A few thought provoking pieces on Covid-19, risk, and holiday gatherings to help you think about the best way to spend your holiday season.

Normally this time of year, work begins to pick up and seems to move at a dizzying pace as we sprint toward the holidays. People begin to feel the crunch of preparations, social obligations, family expectations and trying to get it all done so they can step back from their desks and be present with loved ones.

This year feels, to put it mildly, a bit different. Things are busy, but rather than the anxiety of holiday chaos, most people are feeling the pressure of deciding what the holidays should look like as we log record numbers of infections and hospitalizations across the country.

The politicization of the virus response divides us and makes decision-making even harder.
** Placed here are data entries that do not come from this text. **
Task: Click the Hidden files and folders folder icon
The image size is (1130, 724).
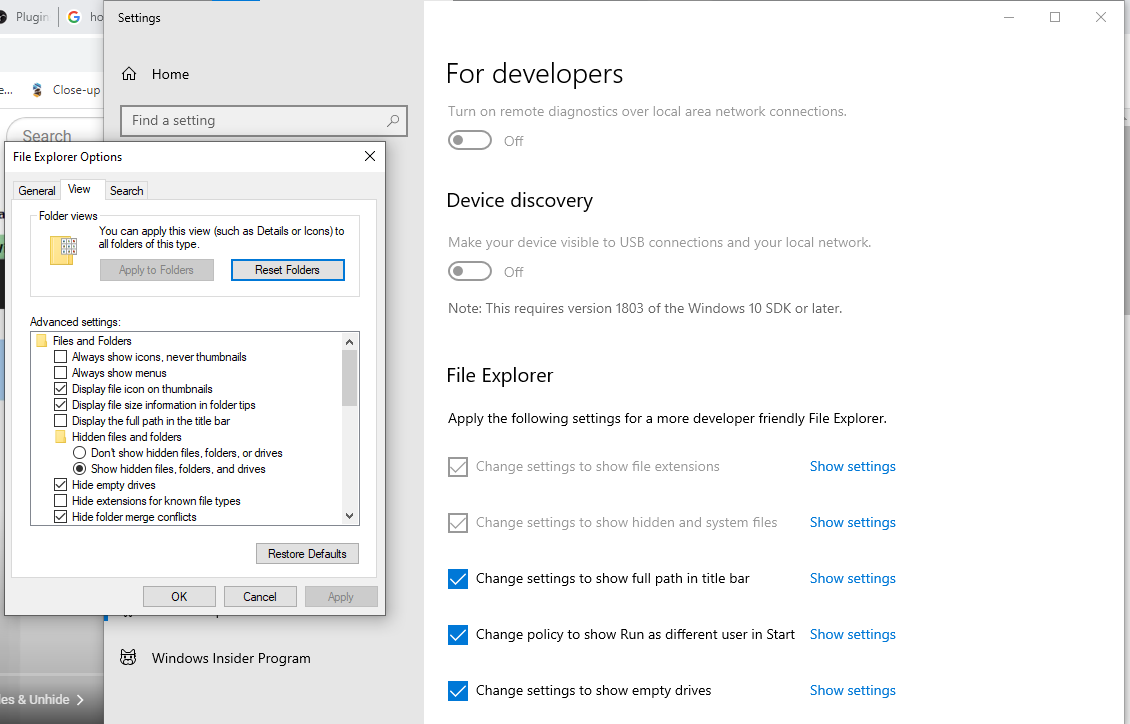Action: click(x=62, y=436)
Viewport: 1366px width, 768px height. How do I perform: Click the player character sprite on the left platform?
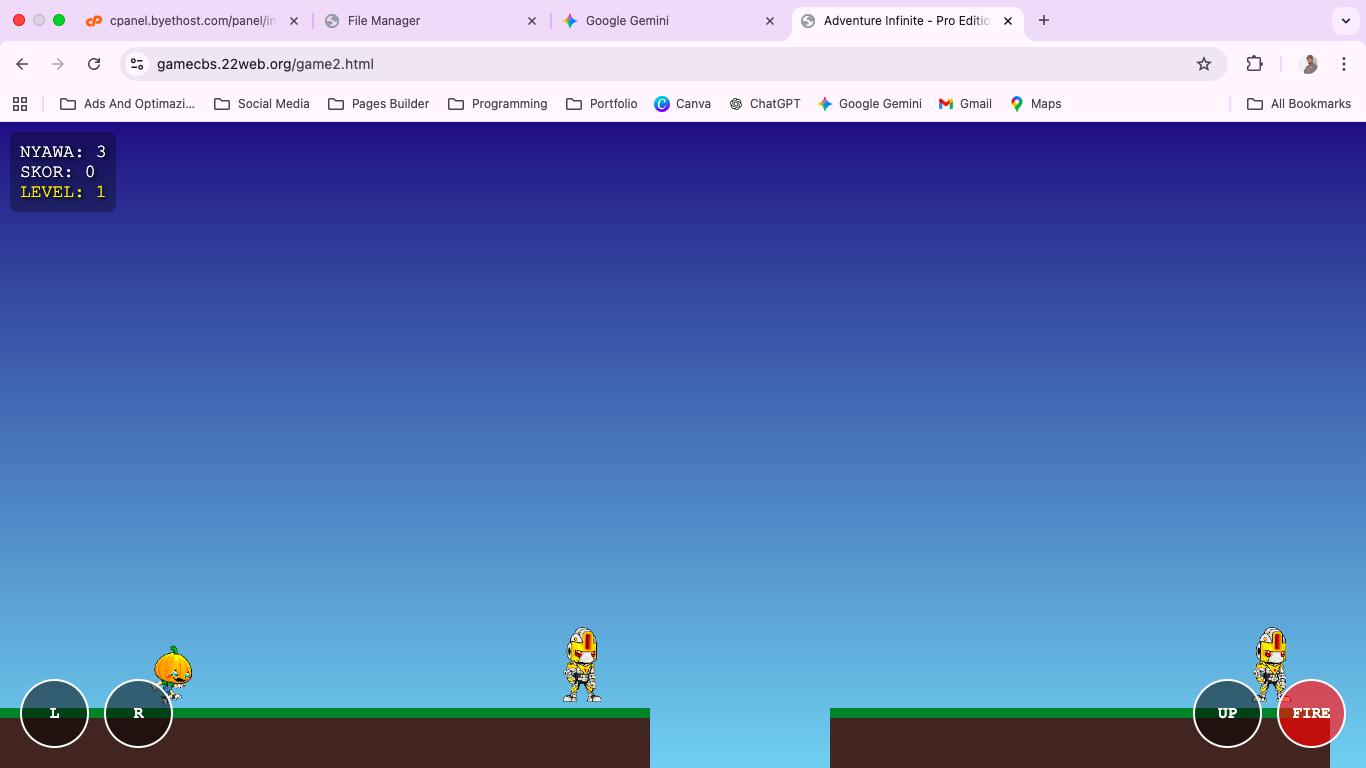click(175, 672)
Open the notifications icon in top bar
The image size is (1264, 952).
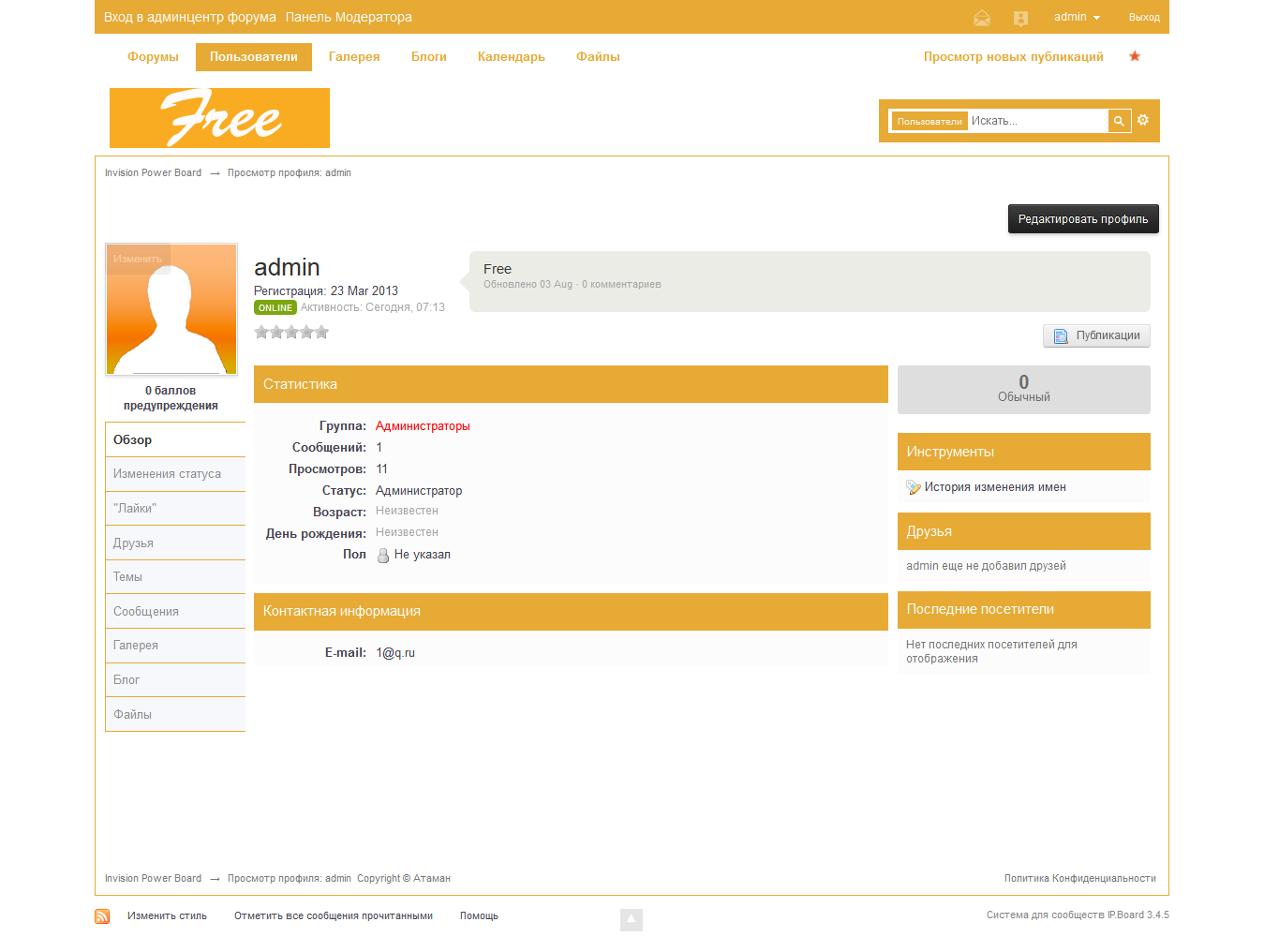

We all have natural biases and, in an increasingly polarized world, it’s hard to know when our bias and commitment to the position of our “team” is clouding our judgment when assessing the risk or considering all the information out there. A general—and sometimes very rational—lack of trust in our institutions and news sources makes it even harder to decide who to listen to about the relative facts.

With all this in mind, here’s a few thought provoking pieces on Covid-19, risk, and holiday gatherings to help you think about the best way to spend your holiday season.

  • COVID-19: How to Deal with Our Cognitive Biases, The Conversation – A helpful breakdown of the cognitive biases we all face in weighing information in a pandemic and some useful strategies for how to think clearly about the decisions we make, in spite of these biases.
  • Safety-Turducken, Emily Oster – Economist Emily Oster repurposes her “safety lasagna” concept for thinking about risks in re-opening schools and gives it a holiday get-together reboot. She lays out a helpful decision-making strategy in thinking about your holiday plans.
  • How to Tell if Socializing Indoors is Safe, The Atlantic – Health Reporter Olga Khazan does the legwork for you and calls up a number of experts to determine if socializing indoors is safe, and she links to some neat tools to help you think about the risks of various activities.